_What to work on_
Return every record below exactly.

_Material for this exercise_
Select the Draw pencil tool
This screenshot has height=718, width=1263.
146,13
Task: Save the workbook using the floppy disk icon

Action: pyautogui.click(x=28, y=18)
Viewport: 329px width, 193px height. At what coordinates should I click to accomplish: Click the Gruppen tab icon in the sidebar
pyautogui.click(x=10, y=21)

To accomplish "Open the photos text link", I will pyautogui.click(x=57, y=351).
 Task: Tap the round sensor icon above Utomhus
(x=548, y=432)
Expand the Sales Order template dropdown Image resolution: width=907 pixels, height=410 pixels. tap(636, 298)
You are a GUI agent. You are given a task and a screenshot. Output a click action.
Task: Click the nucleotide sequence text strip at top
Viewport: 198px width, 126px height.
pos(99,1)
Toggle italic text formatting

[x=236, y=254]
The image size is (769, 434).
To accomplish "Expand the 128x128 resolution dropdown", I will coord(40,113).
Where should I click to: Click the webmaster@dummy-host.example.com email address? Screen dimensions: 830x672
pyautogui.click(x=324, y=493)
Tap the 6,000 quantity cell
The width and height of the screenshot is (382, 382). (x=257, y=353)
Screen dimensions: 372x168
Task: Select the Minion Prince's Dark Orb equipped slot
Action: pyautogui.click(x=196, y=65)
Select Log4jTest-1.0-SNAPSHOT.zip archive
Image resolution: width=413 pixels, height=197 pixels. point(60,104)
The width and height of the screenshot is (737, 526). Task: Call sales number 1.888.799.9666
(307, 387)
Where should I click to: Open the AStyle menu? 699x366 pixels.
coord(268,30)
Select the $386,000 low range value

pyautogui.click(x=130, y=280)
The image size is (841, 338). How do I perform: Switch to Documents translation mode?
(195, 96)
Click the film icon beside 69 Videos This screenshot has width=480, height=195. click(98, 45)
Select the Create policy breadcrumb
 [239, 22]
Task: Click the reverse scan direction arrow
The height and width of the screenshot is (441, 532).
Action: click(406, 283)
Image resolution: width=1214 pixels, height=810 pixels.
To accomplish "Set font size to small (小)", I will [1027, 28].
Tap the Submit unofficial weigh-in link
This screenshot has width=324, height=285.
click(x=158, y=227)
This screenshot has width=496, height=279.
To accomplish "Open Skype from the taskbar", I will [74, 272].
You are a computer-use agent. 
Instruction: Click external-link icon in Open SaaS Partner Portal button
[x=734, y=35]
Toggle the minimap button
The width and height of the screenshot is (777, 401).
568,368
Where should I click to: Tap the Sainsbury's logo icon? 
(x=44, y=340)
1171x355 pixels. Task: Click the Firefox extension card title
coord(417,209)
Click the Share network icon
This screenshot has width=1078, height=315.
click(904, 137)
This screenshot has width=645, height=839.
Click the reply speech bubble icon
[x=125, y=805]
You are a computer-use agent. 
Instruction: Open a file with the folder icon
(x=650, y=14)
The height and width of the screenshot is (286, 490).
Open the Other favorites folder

_Response to this exercise_
Select the Draw pencil tool
This screenshot has height=718, width=1263.
146,13
Task: Save the workbook using the floppy disk icon

Action: pyautogui.click(x=28, y=18)
Viewport: 329px width, 193px height. At what coordinates should I click to accomplish: Click the Gruppen tab icon in the sidebar
pyautogui.click(x=10, y=21)

To accomplish "Open the photos text link", I will pyautogui.click(x=57, y=351).
 Task: Tap the round sensor icon above Utomhus
(x=548, y=432)
Expand the Sales Order template dropdown Image resolution: width=907 pixels, height=410 pixels. tap(636, 298)
You are a GUI agent. You are given a task and a screenshot. Output a click action.
Task: Click the nucleotide sequence text strip at top
Viewport: 198px width, 126px height.
pos(99,1)
Toggle italic text formatting

[x=236, y=254]
The image size is (769, 434).
To accomplish "Expand the 128x128 resolution dropdown", I will coord(40,113).
Where should I click to: Click the webmaster@dummy-host.example.com email address? Screen dimensions: 830x672
pyautogui.click(x=324, y=493)
Tap the 6,000 quantity cell
The width and height of the screenshot is (382, 382). (x=257, y=353)
Screen dimensions: 372x168
Task: Select the Minion Prince's Dark Orb equipped slot
Action: pyautogui.click(x=196, y=65)
Select Log4jTest-1.0-SNAPSHOT.zip archive
Image resolution: width=413 pixels, height=197 pixels. point(60,104)
The width and height of the screenshot is (737, 526). Task: Call sales number 1.888.799.9666
(307, 387)
Where should I click to: Open the AStyle menu? 699x366 pixels.
coord(268,30)
Select the $386,000 low range value

pyautogui.click(x=130, y=280)
The image size is (841, 338). How do I perform: Switch to Documents translation mode?
(195, 96)
Click the film icon beside 69 Videos This screenshot has width=480, height=195. click(98, 45)
Select the Create policy breadcrumb
 [239, 22]
Task: Click the reverse scan direction arrow
The height and width of the screenshot is (441, 532).
Action: click(406, 283)
Image resolution: width=1214 pixels, height=810 pixels.
To accomplish "Set font size to small (小)", I will [1027, 28].
Tap the Submit unofficial weigh-in link
This screenshot has width=324, height=285.
click(x=158, y=227)
This screenshot has width=496, height=279.
To accomplish "Open Skype from the taskbar", I will [74, 272].
You are a computer-use agent. 
Instruction: Click external-link icon in Open SaaS Partner Portal button
[x=734, y=35]
Toggle the minimap button
The width and height of the screenshot is (777, 401).
568,368
Where should I click to: Tap the Sainsbury's logo icon? 
(x=44, y=340)
1171x355 pixels. Task: Click the Firefox extension card title
coord(417,209)
Click the Share network icon
This screenshot has width=1078, height=315.
click(904, 137)
This screenshot has width=645, height=839.
Click the reply speech bubble icon
[x=125, y=805]
You are a computer-use agent. 
Instruction: Open a file with the folder icon
(x=650, y=14)
The height and width of the screenshot is (286, 490).
Open the Other favorites folder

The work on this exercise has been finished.